Les voitures que l’on entend de loin avant d’être ébloui par l’éclat du soleil sur leur pare-brise grimpent la côte, puis redescendent. La rumeur, les reprises, la grimace des moteurs, la vitesse et le vent qu’elles déplacent rendent le silence qui les suit plus rustique.

Thierry Laget, Provinces, L’Arbre vengeur, p. 5.

David Farreny, 20 juil. 2014
compter

Notre intelligence, certes, élucide les énigmes, éclaire les zones d’ombre, démêle les imbroglios les plus complexes, mais tout aussi sûrement on peut compter sur elle pour embrouiller les situations simples et trouver des nœuds dans l’eau.

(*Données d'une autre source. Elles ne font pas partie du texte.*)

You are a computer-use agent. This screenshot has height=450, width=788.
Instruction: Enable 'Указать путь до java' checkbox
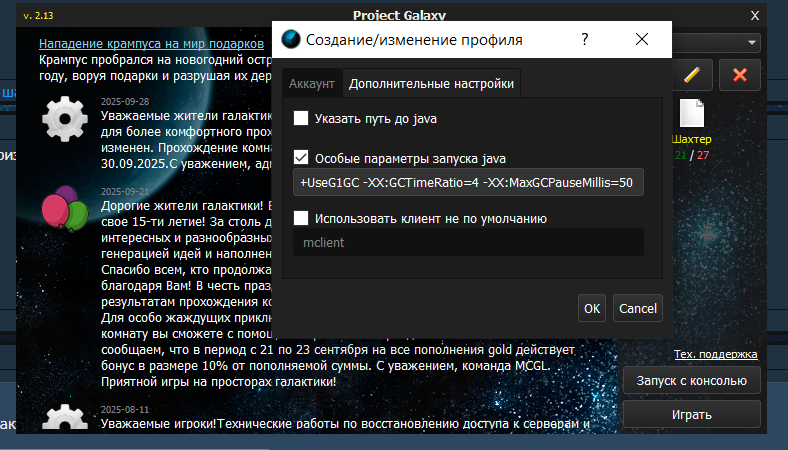(301, 118)
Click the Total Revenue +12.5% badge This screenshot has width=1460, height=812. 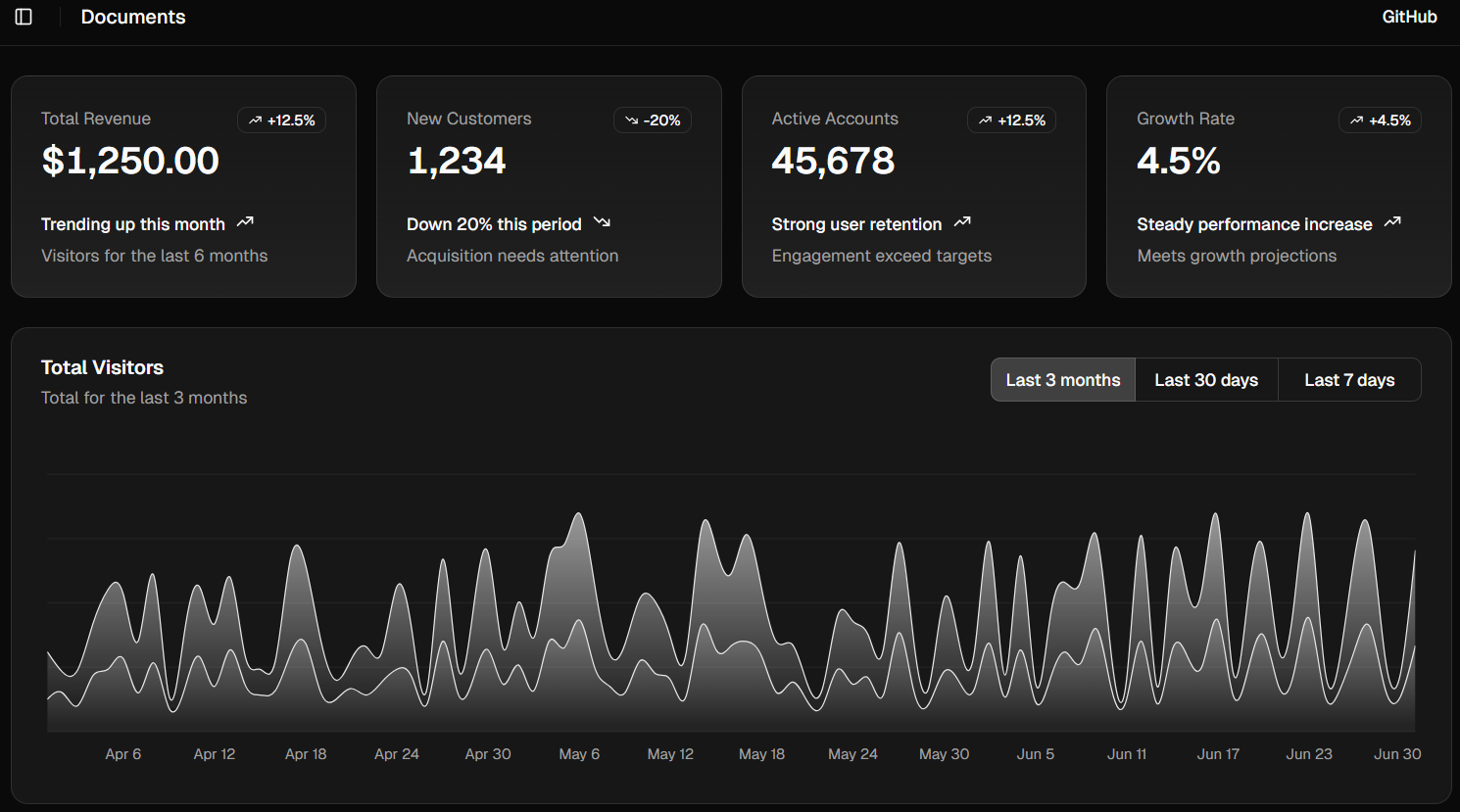[281, 120]
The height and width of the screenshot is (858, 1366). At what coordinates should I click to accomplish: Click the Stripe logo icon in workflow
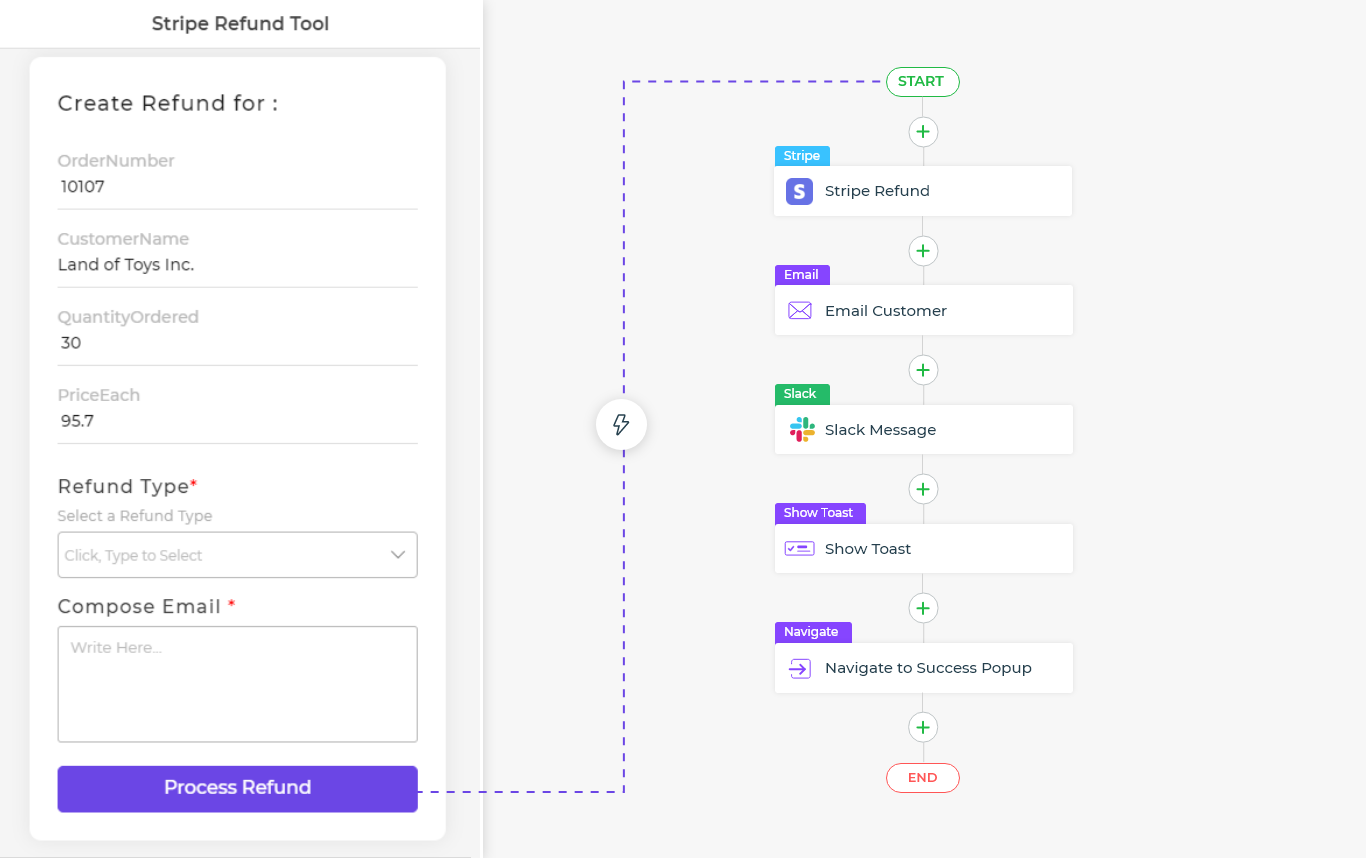[x=799, y=191]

Éric Chevillard, « mercredi 12 juin 2013 », L’autofictif. 🔗

Cécile Carret, 12 sept. 2014
heures

Mais encore… Mais encore dans la voix du matin, il aurait fallu être attentif et précis, noter et noter encore, parler bas quand les heures laissent entrer les petites joies si douces si calmes si paisibles, quand on sent la pulsation de la Terre, quand bat le cœur juste et bon, accordé à des phrases dépassant tout juste du silence, tièdes et palpitantes et qui ne s’imposent pas. « Soyons désobligeants pour les femmes et les éditeurs ! » me dit-il à l’oreille. Oui, bien sûr, mais comme il est dommage de devoir toujours aller à contre-sens, comme nous aimerions être simplement, simplement être, poser notre main sur son ventre et laisser le temps filer entre les précipices dans la paix de l’aube. Lassitude de devoir dire non encore une fois, une fois de trop. Revenir à Bach, en somme. L’aurore est éternelle. Les âmes endormies reposent, couchées auprès de leurs sœurs. Le péché veut les réveiller. Ne le laissons pas faire. Encore un instant de répit, avant le tumulte.

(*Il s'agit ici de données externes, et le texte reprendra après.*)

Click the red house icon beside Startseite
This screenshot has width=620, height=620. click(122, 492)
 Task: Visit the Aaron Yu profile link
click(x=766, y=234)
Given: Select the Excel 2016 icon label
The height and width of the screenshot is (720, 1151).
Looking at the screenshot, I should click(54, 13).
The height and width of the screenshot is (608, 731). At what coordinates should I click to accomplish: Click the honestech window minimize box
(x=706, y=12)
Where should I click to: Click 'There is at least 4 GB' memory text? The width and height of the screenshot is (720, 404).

Prépare-toi, mon âme. Pour ton bien, tu seras abandonnée. Alors de ses yeux reviendront des amours qu’elle ne sait même pas, le temps du diable oublié, le sarcasme et la peur, et toutes les heures perdues éclateront comme des bulles de savon. Il y avait de la sainteté dans ces folies et tu ne le voyais pas. Un souffle puis un autre, une hésitation, la voix qui se brise, mais quand même, c’était beau, le désir.